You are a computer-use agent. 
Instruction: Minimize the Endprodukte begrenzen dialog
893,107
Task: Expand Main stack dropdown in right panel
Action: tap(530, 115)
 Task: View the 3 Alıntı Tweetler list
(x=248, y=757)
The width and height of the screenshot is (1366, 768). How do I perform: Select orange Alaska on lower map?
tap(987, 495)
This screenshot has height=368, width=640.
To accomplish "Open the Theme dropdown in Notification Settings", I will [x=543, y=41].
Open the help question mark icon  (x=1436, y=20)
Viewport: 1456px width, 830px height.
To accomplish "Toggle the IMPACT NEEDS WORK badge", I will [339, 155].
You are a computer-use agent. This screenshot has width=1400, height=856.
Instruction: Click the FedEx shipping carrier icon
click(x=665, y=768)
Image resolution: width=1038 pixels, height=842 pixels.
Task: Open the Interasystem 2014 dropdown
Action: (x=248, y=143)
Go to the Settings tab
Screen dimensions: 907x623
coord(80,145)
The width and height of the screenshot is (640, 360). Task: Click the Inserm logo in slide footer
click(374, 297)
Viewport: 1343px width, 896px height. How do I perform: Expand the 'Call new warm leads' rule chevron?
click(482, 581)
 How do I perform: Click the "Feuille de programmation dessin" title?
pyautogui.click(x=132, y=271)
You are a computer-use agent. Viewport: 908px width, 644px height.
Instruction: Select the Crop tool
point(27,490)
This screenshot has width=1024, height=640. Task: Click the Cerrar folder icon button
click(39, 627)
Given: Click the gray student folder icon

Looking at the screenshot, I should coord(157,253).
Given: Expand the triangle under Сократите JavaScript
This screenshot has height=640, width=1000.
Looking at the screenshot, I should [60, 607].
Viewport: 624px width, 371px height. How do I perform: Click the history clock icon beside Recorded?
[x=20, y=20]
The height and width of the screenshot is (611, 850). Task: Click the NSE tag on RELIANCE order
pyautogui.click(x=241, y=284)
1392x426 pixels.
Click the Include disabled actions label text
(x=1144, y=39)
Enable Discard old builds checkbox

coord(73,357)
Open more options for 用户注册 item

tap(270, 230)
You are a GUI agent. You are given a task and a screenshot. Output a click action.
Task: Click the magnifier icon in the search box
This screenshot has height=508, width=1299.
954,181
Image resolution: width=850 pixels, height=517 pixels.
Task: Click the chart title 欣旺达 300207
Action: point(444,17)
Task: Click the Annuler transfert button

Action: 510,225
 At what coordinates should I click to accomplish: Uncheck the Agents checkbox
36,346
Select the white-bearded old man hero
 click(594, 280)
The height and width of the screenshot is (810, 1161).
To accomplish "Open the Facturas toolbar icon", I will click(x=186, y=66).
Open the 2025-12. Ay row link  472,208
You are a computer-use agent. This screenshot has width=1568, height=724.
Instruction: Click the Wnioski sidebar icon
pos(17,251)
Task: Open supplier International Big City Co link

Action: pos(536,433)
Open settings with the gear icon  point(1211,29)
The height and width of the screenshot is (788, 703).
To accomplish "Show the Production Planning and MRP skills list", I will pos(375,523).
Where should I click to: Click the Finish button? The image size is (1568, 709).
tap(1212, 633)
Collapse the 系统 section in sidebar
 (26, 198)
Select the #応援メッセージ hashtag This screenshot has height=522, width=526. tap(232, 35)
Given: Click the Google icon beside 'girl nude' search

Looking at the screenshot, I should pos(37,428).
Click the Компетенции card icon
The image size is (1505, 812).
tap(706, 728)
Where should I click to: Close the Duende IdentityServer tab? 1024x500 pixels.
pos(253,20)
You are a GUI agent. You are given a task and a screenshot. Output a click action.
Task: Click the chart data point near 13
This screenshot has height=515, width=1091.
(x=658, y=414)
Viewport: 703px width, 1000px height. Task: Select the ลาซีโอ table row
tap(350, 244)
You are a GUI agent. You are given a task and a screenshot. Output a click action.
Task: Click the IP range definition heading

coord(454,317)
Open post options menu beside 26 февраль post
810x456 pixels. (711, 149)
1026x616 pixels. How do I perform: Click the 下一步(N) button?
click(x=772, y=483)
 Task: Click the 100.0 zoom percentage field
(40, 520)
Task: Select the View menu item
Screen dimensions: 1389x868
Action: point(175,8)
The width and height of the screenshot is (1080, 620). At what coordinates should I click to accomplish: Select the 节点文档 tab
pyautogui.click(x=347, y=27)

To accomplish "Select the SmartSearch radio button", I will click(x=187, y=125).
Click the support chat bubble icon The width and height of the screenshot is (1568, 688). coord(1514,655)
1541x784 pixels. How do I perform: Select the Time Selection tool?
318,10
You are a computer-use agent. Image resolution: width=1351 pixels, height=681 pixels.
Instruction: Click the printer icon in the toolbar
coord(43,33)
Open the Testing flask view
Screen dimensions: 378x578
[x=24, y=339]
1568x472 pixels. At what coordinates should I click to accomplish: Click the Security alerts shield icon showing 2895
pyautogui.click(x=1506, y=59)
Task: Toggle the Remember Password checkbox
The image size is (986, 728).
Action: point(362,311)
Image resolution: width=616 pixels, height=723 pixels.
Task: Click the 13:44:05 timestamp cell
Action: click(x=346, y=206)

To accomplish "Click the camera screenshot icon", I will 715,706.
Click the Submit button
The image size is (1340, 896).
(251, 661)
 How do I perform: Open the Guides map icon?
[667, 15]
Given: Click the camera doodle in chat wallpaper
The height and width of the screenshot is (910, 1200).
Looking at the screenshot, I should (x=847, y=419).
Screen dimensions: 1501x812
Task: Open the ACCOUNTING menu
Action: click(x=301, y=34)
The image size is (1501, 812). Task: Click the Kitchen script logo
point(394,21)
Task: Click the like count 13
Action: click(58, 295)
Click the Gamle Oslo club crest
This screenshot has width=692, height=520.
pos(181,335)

※ ※ ※

* What needs to be done *
Print, exactly as written, the first line of the records above and each line after it until the line with "This screenshot has height=368, width=640.", which is printed too.

* Solution *
You are a computer-use agent. 
Instruction: Minimize the Endprodukte begrenzen dialog
893,107
Task: Expand Main stack dropdown in right panel
Action: tap(530, 115)
 Task: View the 3 Alıntı Tweetler list
(x=248, y=757)
The width and height of the screenshot is (1366, 768). How do I perform: Select orange Alaska on lower map?
tap(987, 495)
This screenshot has height=368, width=640.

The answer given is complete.